The mining and alloying process which is extremely energy intensive has been affected by the higher cost of energy that is affecting us all. Suppliers are often not making the high margins that could be expected during these high price times. Higher input costs act to restrict margins and can reduce supply if some leave the market. If supply is reduced the price will rise!

Outlook: Energy costs may abate slightly but possibly not to pre 2005 levels.

3 Non-Fundamentals

During 2005 commodities outperformed equities and bonds on some markets. This performance, as well as a general need for many funds to diversify, has encouraged an inflow of money to commodities from hedge funds and pension funds. During 2005, the Goldman Sachs Commodity Index rose greatly in excess of the 18% achieved by the FTSE 100 share index.

During 2005 and certainly into 2006 there will remain a strong undercurrent of fund interest which will drive the market on money rather than fundamentals. This has been the case for the first three months of 2006. Indeed much of the commodity talk of late has been of when funds buy and when they take profit and of the impact in the market that results. The prevailing market sentiment seems to have been to avoid standing in the way of the bulls that sometimes seem act as if they would buy at any price! Copper had led the field in 2005 but there are signs that funds seeking to spread risk are to rotate into Aluminium, Lead and Zinc. During 2006 copper has been extremely volatile though other metals such as Nickel have sparked interest too. The strong performance of some of the major equity markets might prompt a degree or two of investment rotation away from commodities that may remove of the heat.

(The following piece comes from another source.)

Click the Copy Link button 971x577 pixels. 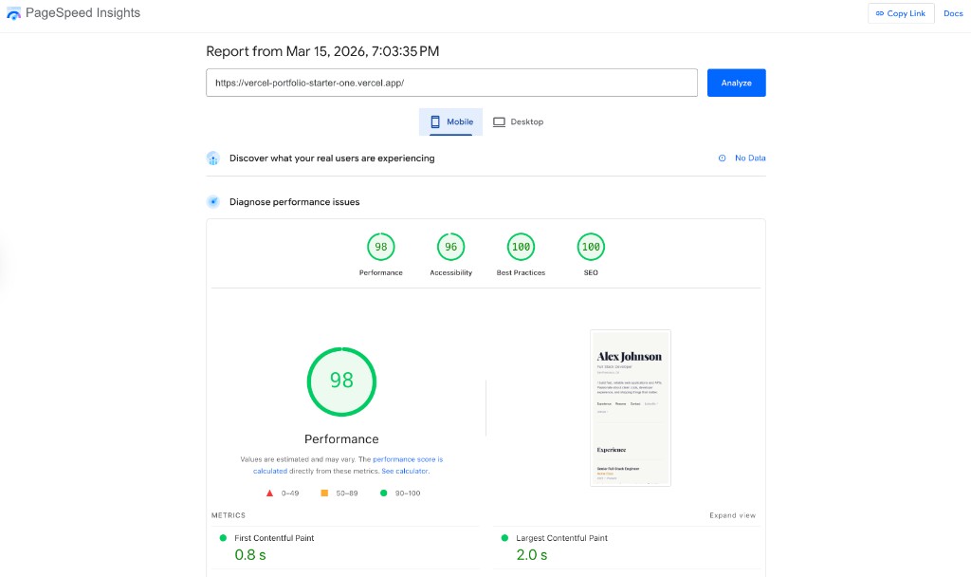tap(900, 13)
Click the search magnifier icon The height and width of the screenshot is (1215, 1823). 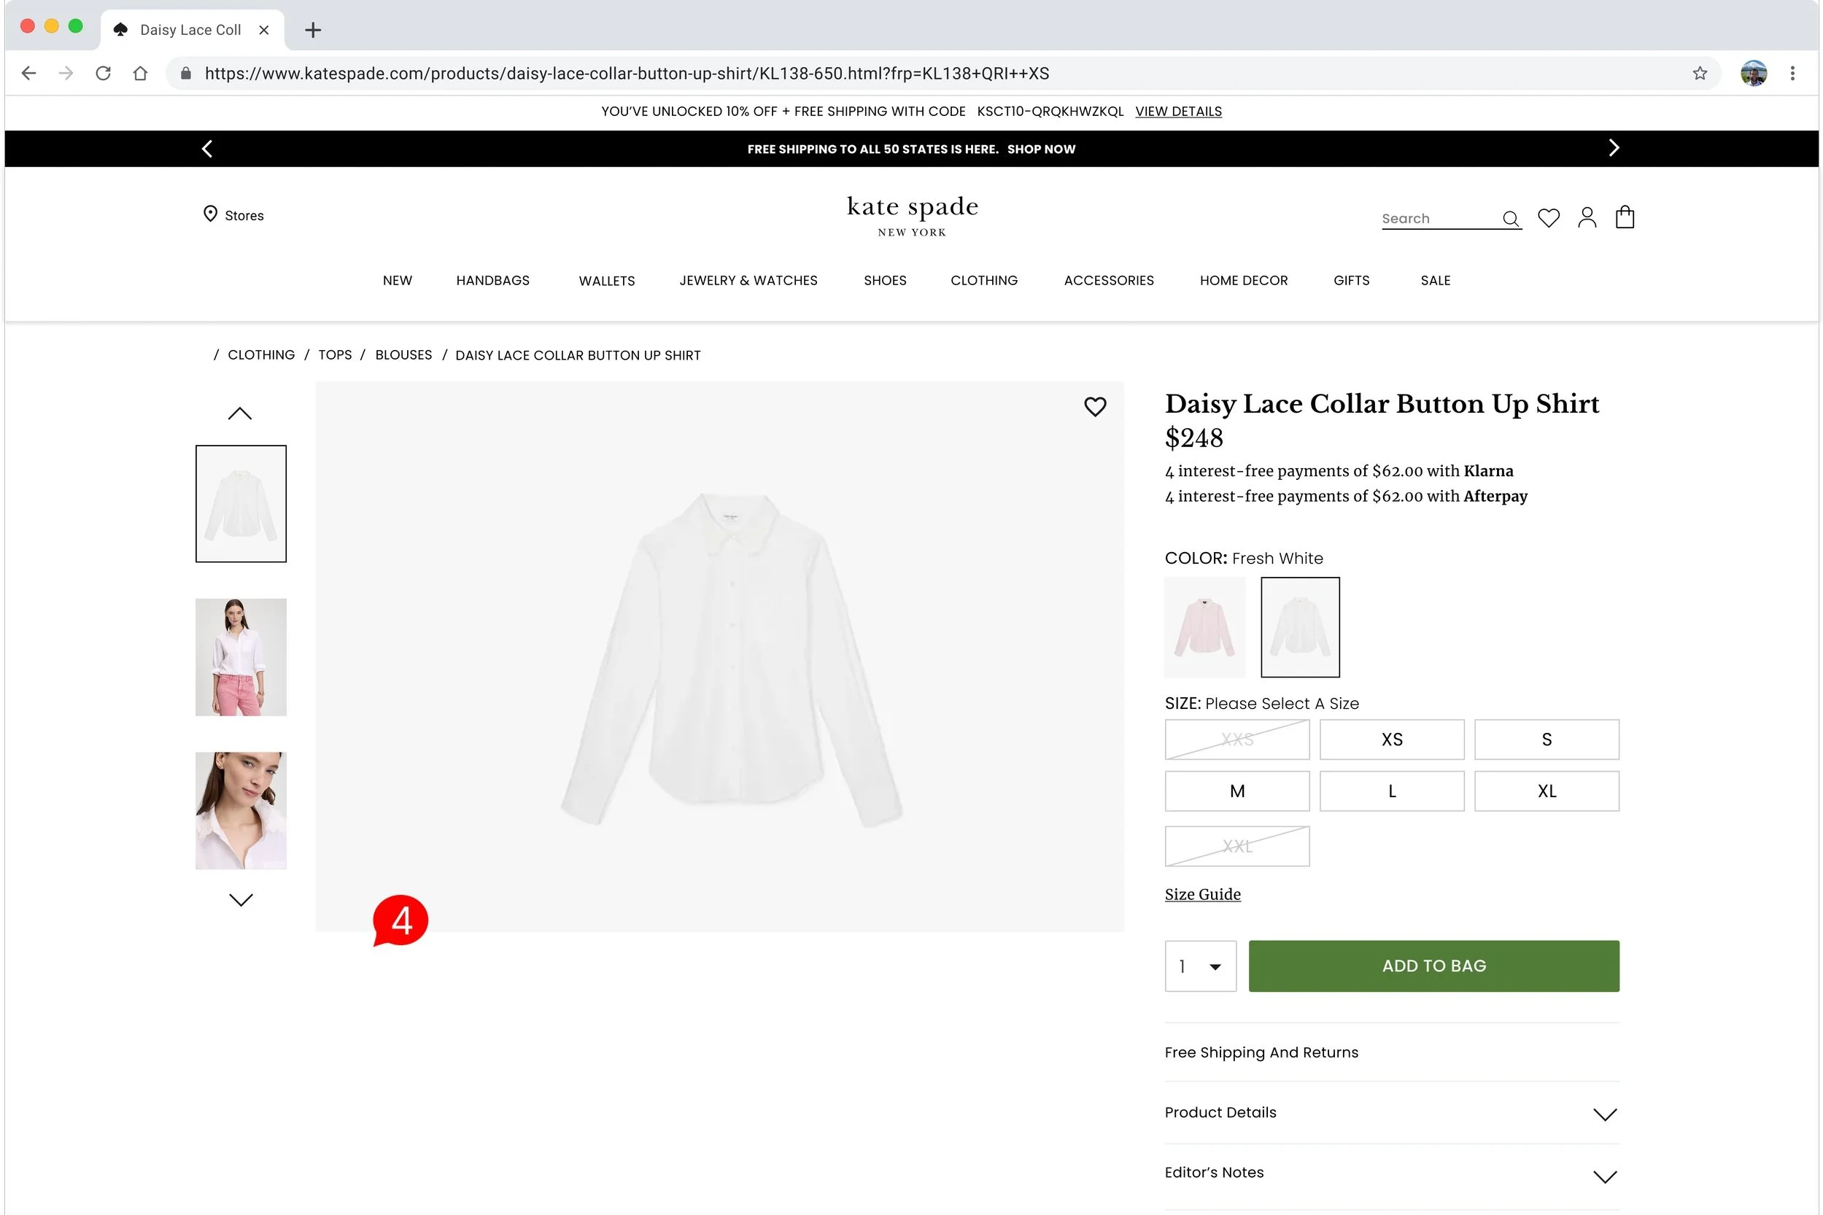click(x=1510, y=219)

Outlook: As long as commodities perform well, interest from non users will cause price pressure. 2006 is bearing out this view.

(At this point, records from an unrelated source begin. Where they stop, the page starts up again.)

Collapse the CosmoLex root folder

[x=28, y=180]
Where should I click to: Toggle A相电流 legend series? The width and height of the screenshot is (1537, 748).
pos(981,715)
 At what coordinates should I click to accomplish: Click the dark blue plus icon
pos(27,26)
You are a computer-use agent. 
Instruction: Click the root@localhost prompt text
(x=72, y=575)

Reviewing the previous year and 2006 to date suggests that the market for metals is in some sort of a super cycle. This is a speculative bubble with enough self fulfilling prophecies built in to suggest that prices will remain strong in the immediate future. It is becoming ever harder to call the markets and the real question regards the position of the cycle peak. Traditional forecasting methodologies are even becoming less appropriate to calling the future price and this might be contributing to the strength of the super cycle. The rounds of grow, consolidate and then grow some more, in the absence of a major shock, looks likely to be with us for a while.